The benzene sulfonic acid modification of the 3rd step, above-mentioned nano graphene oxide:
Get the 1ml concentrated hydrochloric acid and join in the 13ml water, and control its temperature about 20 ℃.Other gets the dissolution of sodium hydroxide of 100mg aminobenzenesulfonic acid with 20ml 0.25%, and adds the 60mg natrium nitrosum under constantly stirring, and this solution is slowly splashed in the above-mentioned hydrochloric acid solution, and the control temperature is below 10 ℃.Behind the reaction 30min, to wherein adding nano graphene oxide 100mg, ice bath stirs 2h, stirred overnight at room temperature, and micromolecular compound is removed in dialysis at last, just makes stabilized nano graphene oxide 5 under the physiological condition of the present invention.
Zeta potential analysis-e/or determining result shows that the Zeta electric potential of the nano graphene oxide after above-mentioned two steps modify reaches-116mV.

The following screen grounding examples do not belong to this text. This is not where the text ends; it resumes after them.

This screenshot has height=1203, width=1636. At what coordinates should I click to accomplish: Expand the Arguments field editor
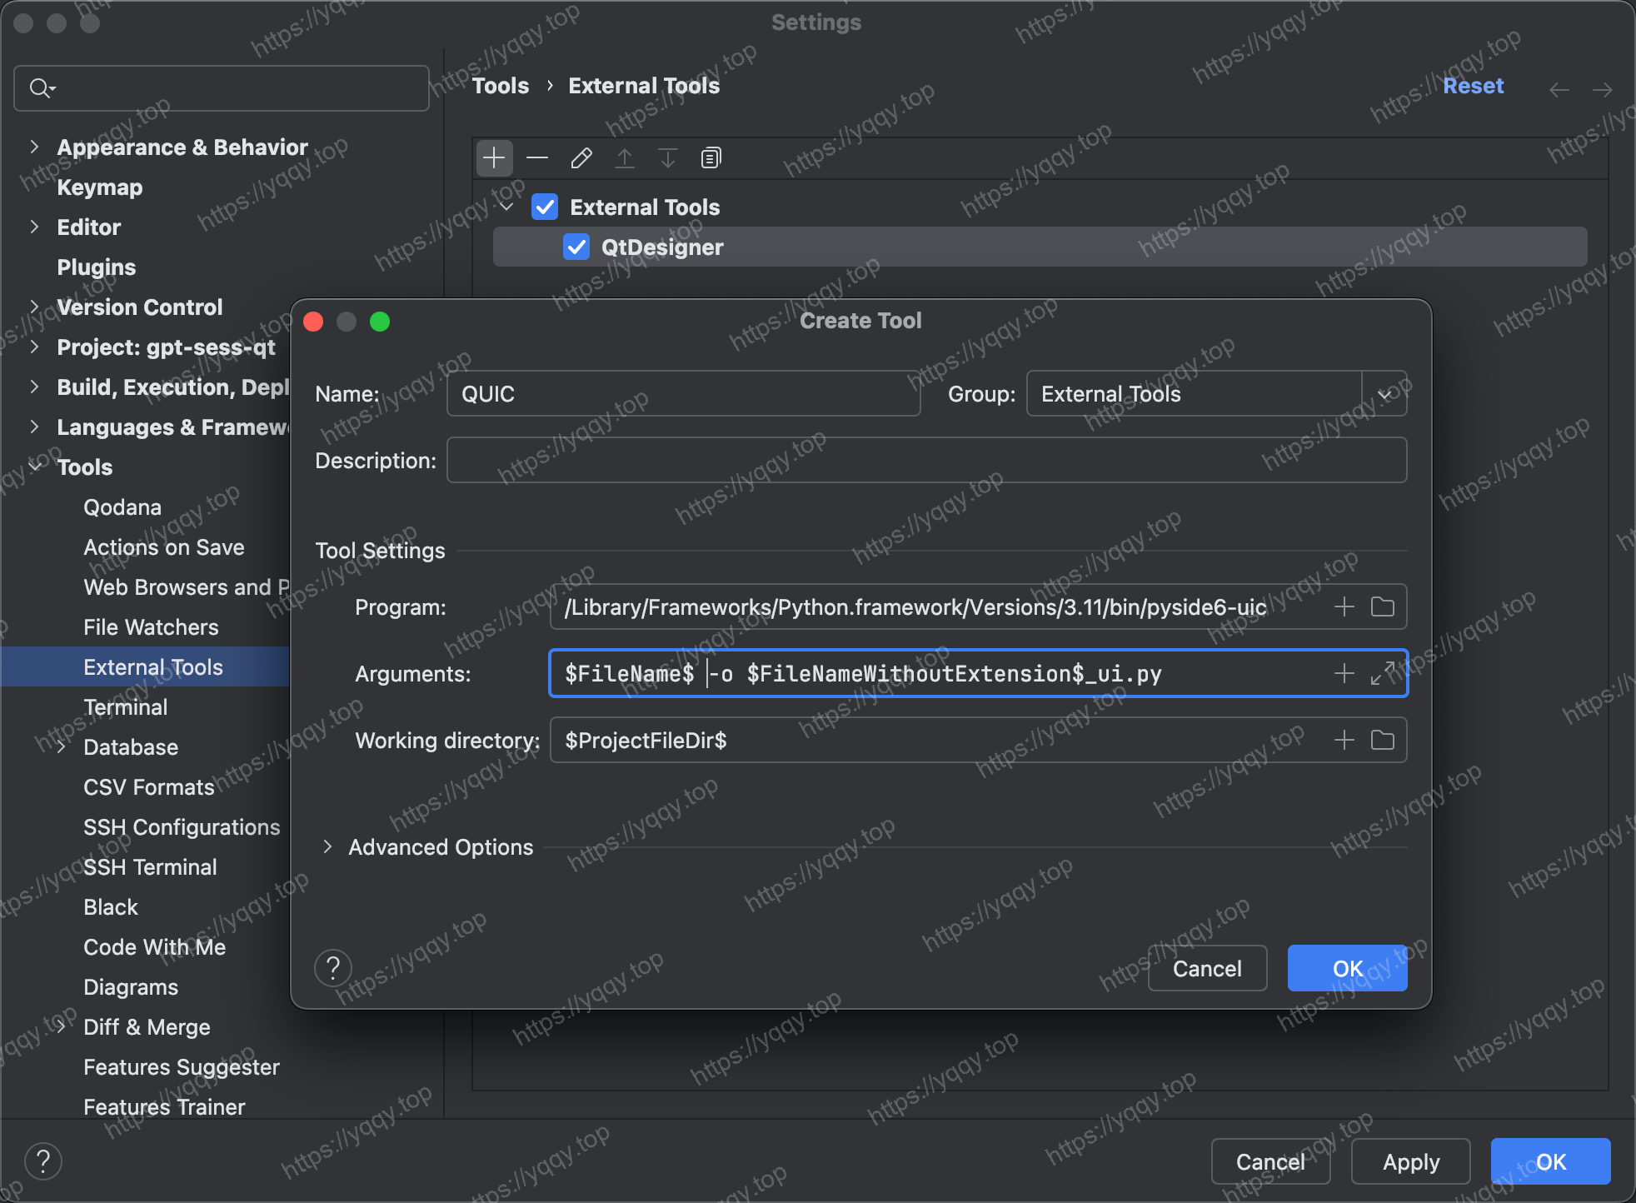click(x=1383, y=673)
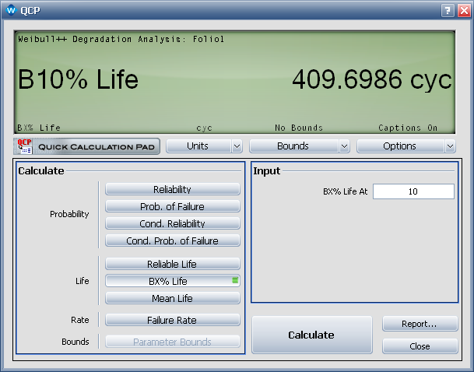This screenshot has width=474, height=372.
Task: Select Cond. Reliability option
Action: pyautogui.click(x=172, y=223)
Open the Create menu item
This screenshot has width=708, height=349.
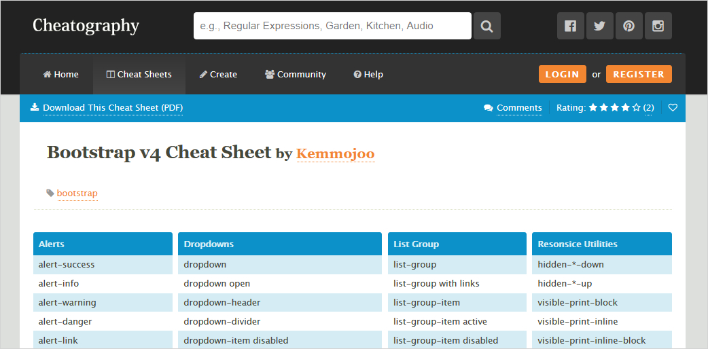(218, 74)
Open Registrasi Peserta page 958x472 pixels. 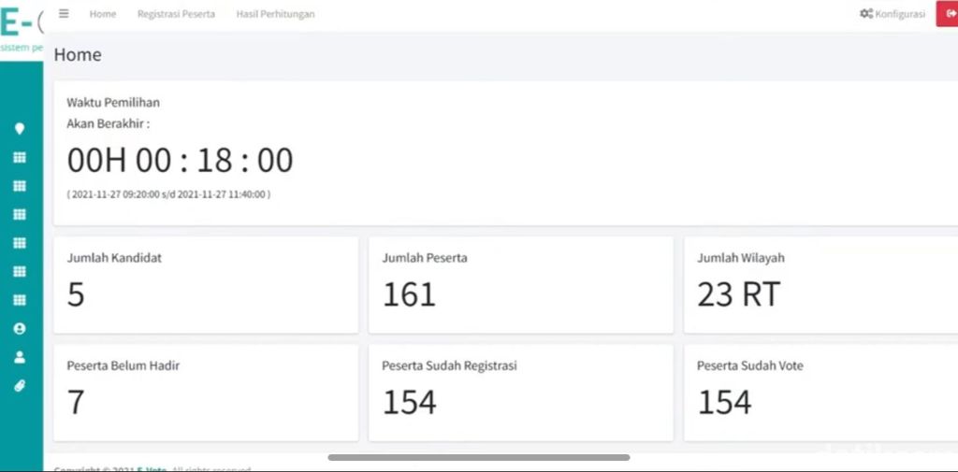176,13
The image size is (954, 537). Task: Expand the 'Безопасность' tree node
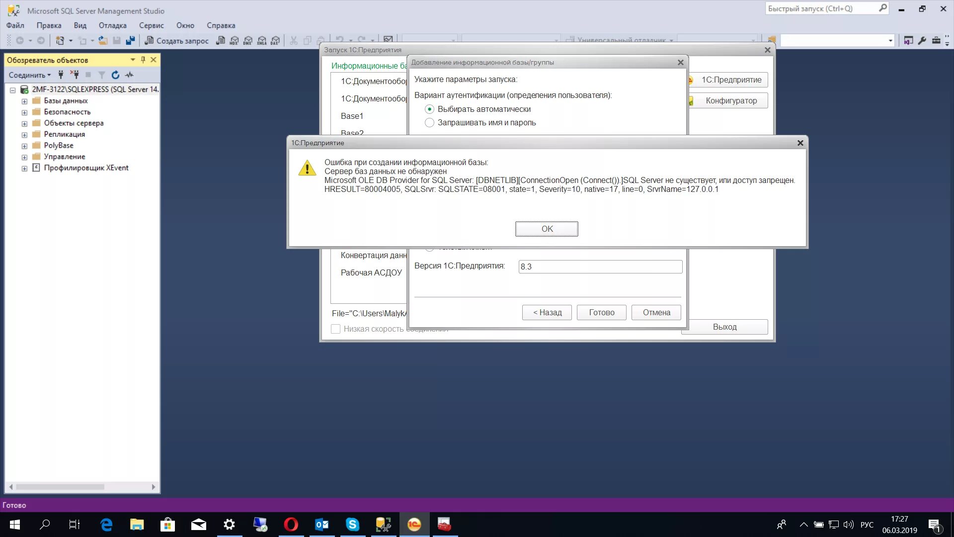pos(24,112)
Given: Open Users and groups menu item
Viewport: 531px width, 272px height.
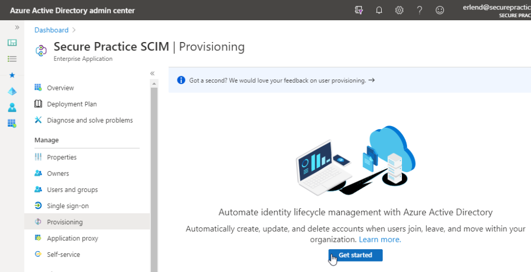Looking at the screenshot, I should (72, 189).
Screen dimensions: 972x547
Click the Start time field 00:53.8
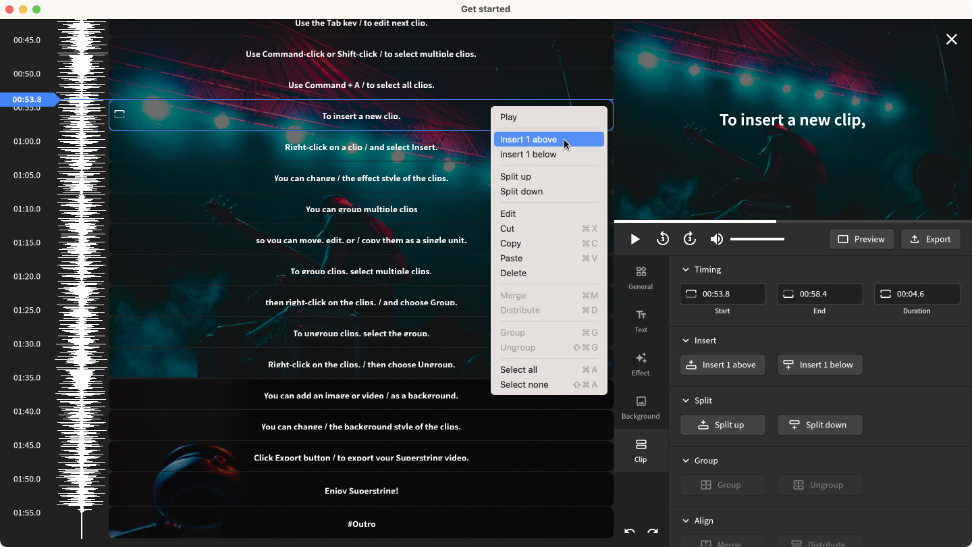click(x=722, y=294)
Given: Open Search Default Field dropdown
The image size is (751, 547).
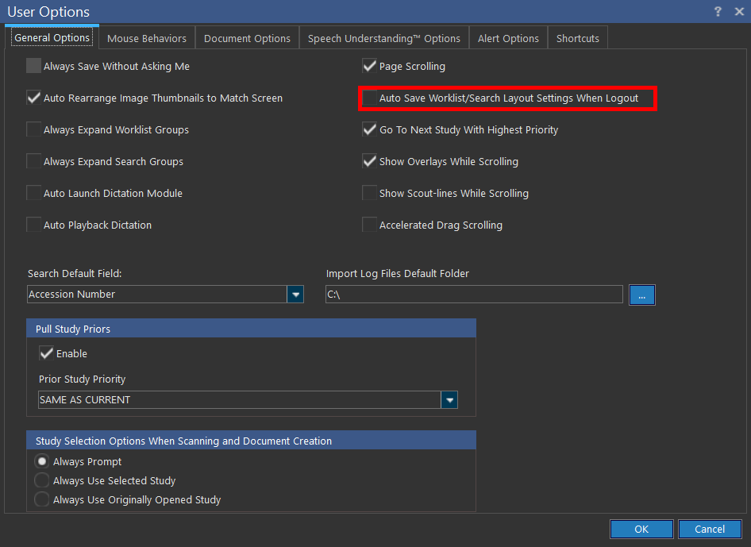Looking at the screenshot, I should pos(295,295).
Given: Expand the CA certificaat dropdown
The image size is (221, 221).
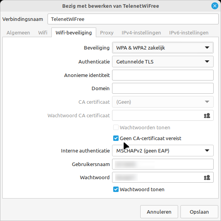Looking at the screenshot, I should point(163,102).
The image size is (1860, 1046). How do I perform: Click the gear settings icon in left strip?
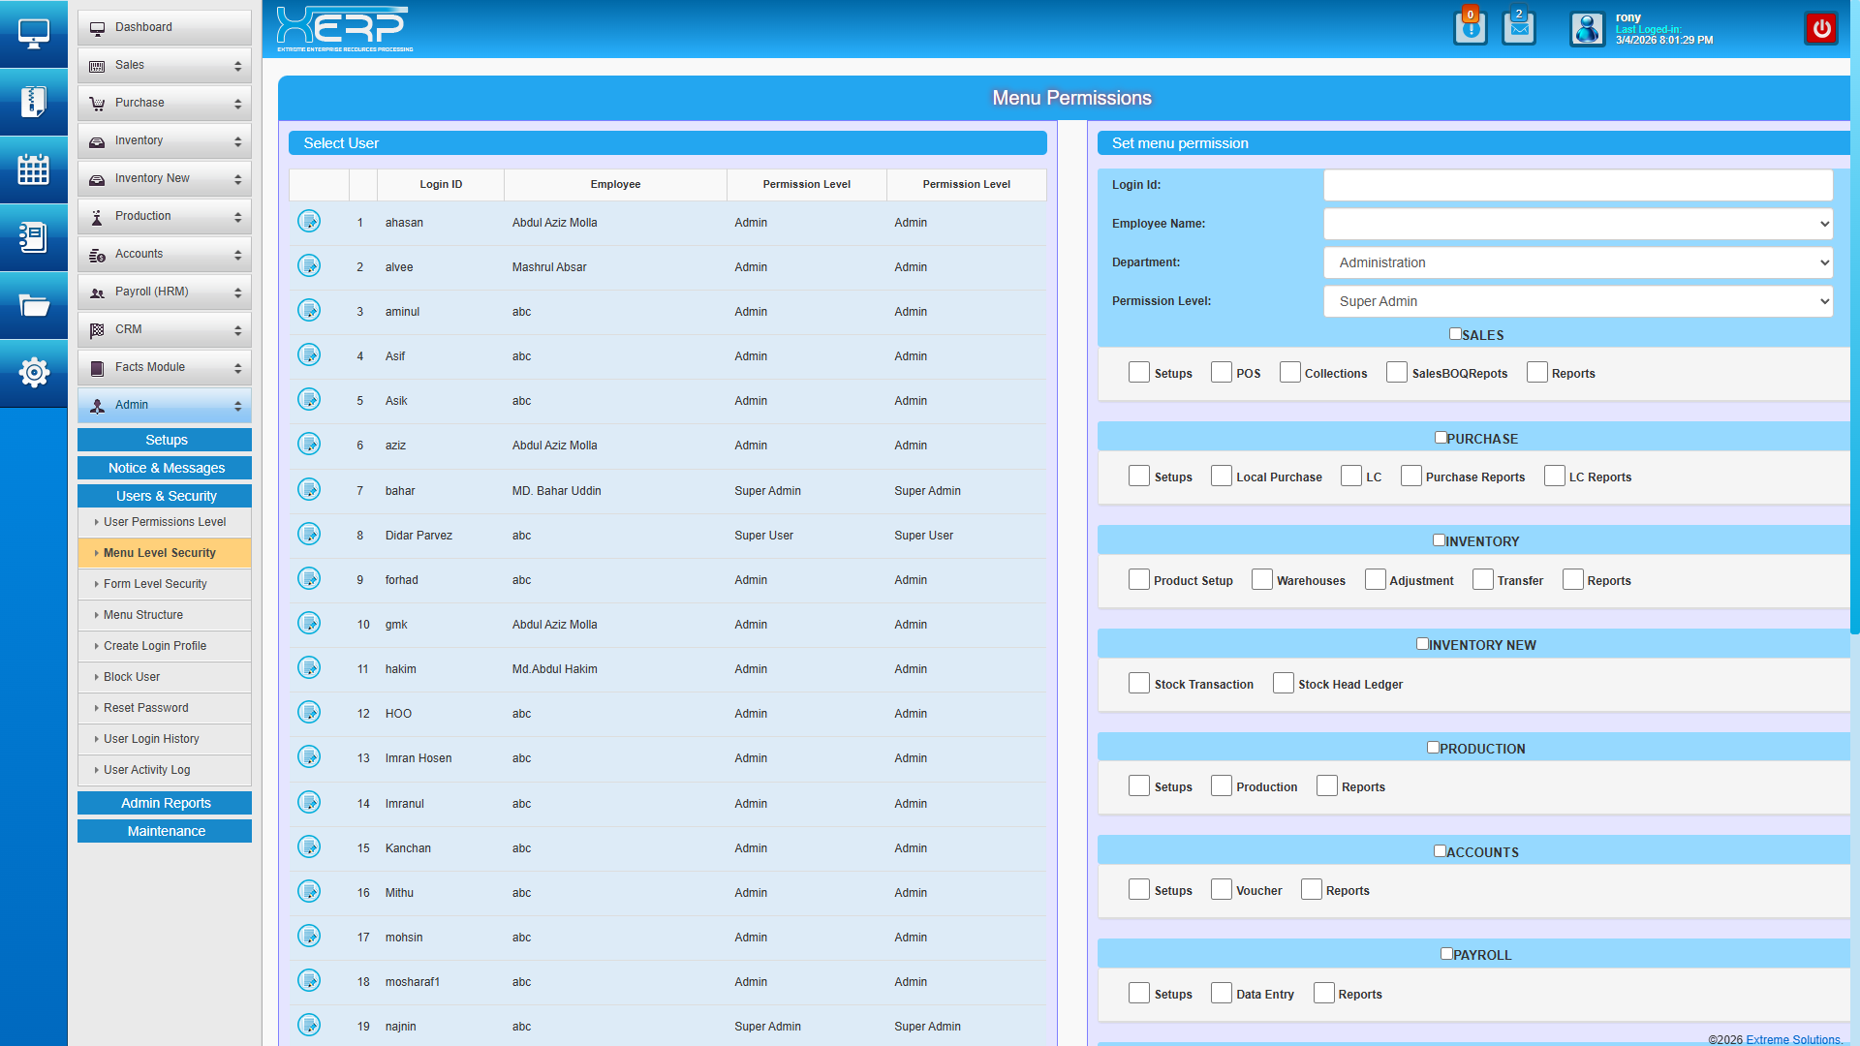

Above-mentioned concrete preparation technology only provides as example, and wherein acetoxylation modification and the used chemical combination material of sulfonation modification are not limited only to material mentioned in the above-mentioned example.The chemical substance that for example is used for the carboxylic acid modification can be a sodium chloroacetate, also can be that monoxone or other have the alpha-halogenated carboxylic acids compound of identical carboxyl functional group; The chemical substance that is used for the benzene sulfonic acid modification can be sulfanilic acid, metanilic acid or 2-amino-1,4-benzenedisulfonic acid etc.
The average thickness size of the nano graphene oxide of the present invention's preparation is between 1nm-2nm, and the length and width size is between 20nm-100nm.The Z electromotive force of conventional graphene oxide is about-86mV, and the nano graphene oxide that the present invention makes contains two kinds of hydrophilic radicals---COOH functional group (acetate) and SO
3H functional group (sulfonic group), the acting in conjunction of these two kinds of groups can reach-116mV the Z electromotive force of nano graphene oxide, has good stable under physiological condition.
Claims (6)
1. stabilized nano graphene oxide under the physiological condition, it is characterized in that: described nano graphene oxide contains acetate functional group and two kinds of hydrophilic radicals of sulfonic acid functional group.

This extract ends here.